Implementation of HDF binary output

Question

Implementation of HDF binary output

martijnende opened this issue 4 years ago · comments

Martijn van den Ende commented 4 years ago

Introduction

Regardless of the time frame over which the HDF binary output is scheduled to be implemented, I think it would be useful at some point to explore this (as discussed in #42). Particularly for large-scale (3D) simulations, the data volume can impose some limitations on the post-processing (memory, disk space, IO time). Luckily for us, HDF has a design principle that is similar to an OS file system, so that we can exploit particular structures in the data.

Proposed data structure

With reference to the figure below, it is possible to store the various data types (time series, snapshots) in groups and subgroups, starting with the "root" group, and metadata can be assigned to each each (sub)group header. The data contained in a given group can be shared with other groups, which enables us to share/recycle invariant data (similar to symbolic links in file systems, or relational databases in SQL environments). Lastly, instead of garden-variety data (integers, floats), files (e.g. the qdyn.in file) can also be directly attached to a group.

Concretely, for snapshot output, the OX mesh locations can be stored once and shared with each snapshot (1, 2, ..., N). The time of each snapshot is simply a meta tag, which eliminates 4 out of 10 OX quantities to be stored for each snapshot. An identical scheme applies to dynamic OX output (sampled at a different rate). Similarly, for the time series output the time vector (but also v_max, tau_max, etc.; not indicated in the figure) is shared between OT and IOT, each sampled at a different location (1, 2, ... K). OT and IOT output are consequently generalised to a common data structure.

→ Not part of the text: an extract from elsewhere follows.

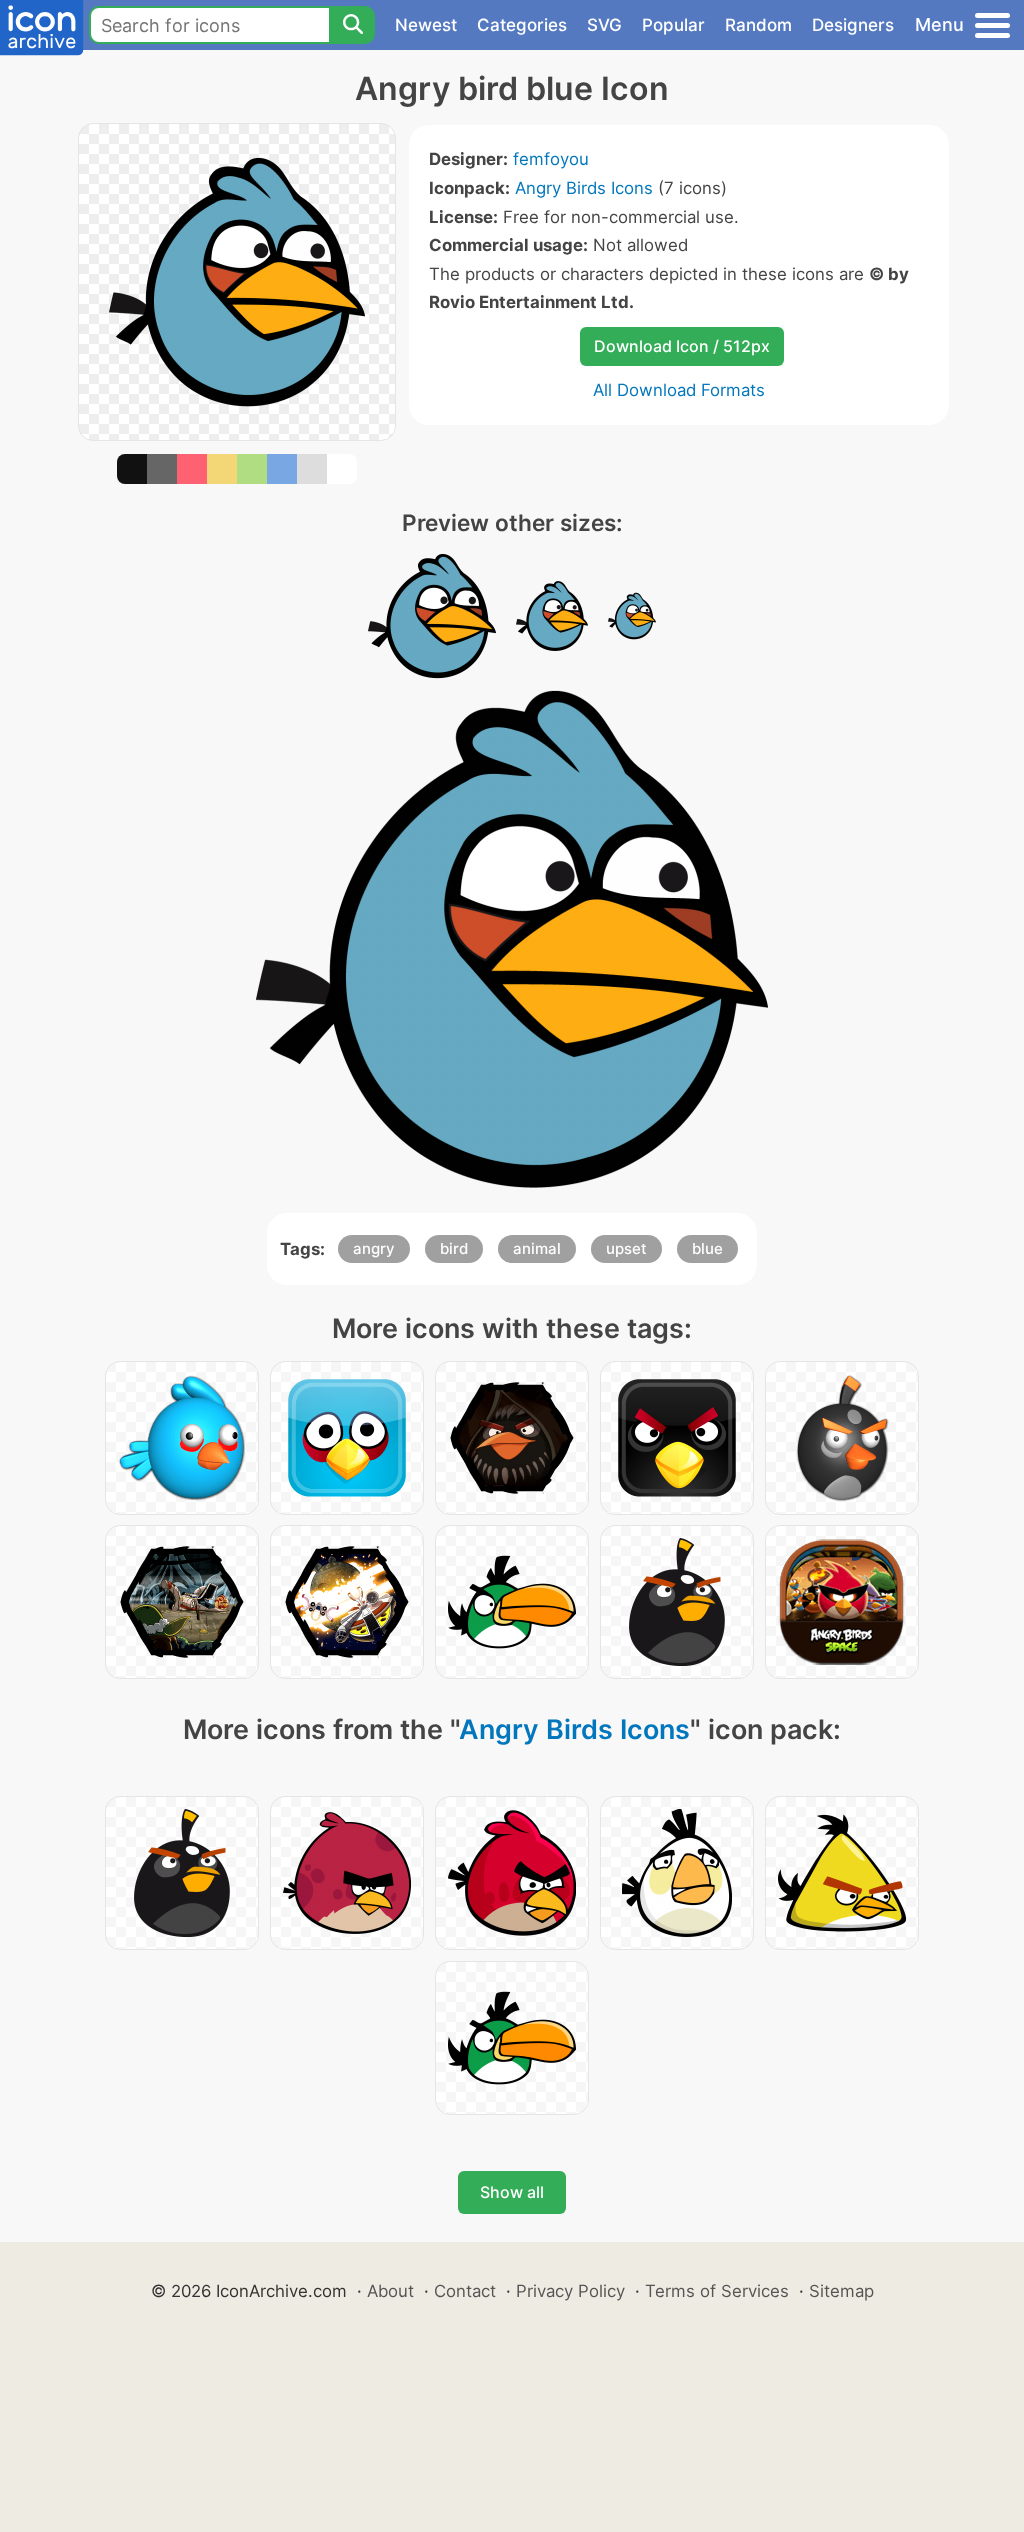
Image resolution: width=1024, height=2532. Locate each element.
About (390, 2291)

For reading the simulation output, one would no longer need to read the entire output file into memory. Instead, one selects only the relevant data columns of a given group. So if I require the slip of snapshots from t = 10 to t = 25, I only need to check the meta data of the snapshot groups, and select the slip column for each of those that satisfy the selection criteria. The mesh locations need to be extracted only once. In addition, I believe it is also possible to slice columns: if I need time series v_max data from t = 100 to t = 500, I could select only a portion of the v_max column.

Implementation challenges

The data structure proposed above (column-based) is very different from the current output structure (row-based). While this is not necessarily a problem, it requires a bit more thought to implement. The procedure for creating and modifying an HDF5 file in Fortran is a little convoluted (see e.g. this SO answer for a "simple" implementation example). While playing around, I already lost 2 hours just trying to get a tutorial code compiled, so I expect that it will take some time so set-up and debug everything.

Even though HDF5 overlays OpenMPI IO, I am not sure whether the data structure proposed above is suitable for parallel IO. Since IO likely does not incur a large overhead for most simulations, it might be better to stick with a conventional MPI gather and do the IO in serial mode.

My biggest fear is that the data will likely be corrupted if the HDF file (and its subspaces) is not closed properly. So when a simulation crashes or is manually terminated, all of the simulation data may be lost (which does not happen with ASCII file formats). Since we all work very hard to eliminate all bugs and instabilities, I'm not so much worried about crashing simulations, but it happens often that I terminate a simulation at an early stage (e.g. after the post-seismic phase) to inspect the data. In C++ and Python it is possible to intercept a keyboard interrupt and terminate things safely, but in Fortran this seems to be a bit tricky (from quickly browsing through this PDF). We'll have to see in practice how we could best implement a deconstructor triggered by various exceptions.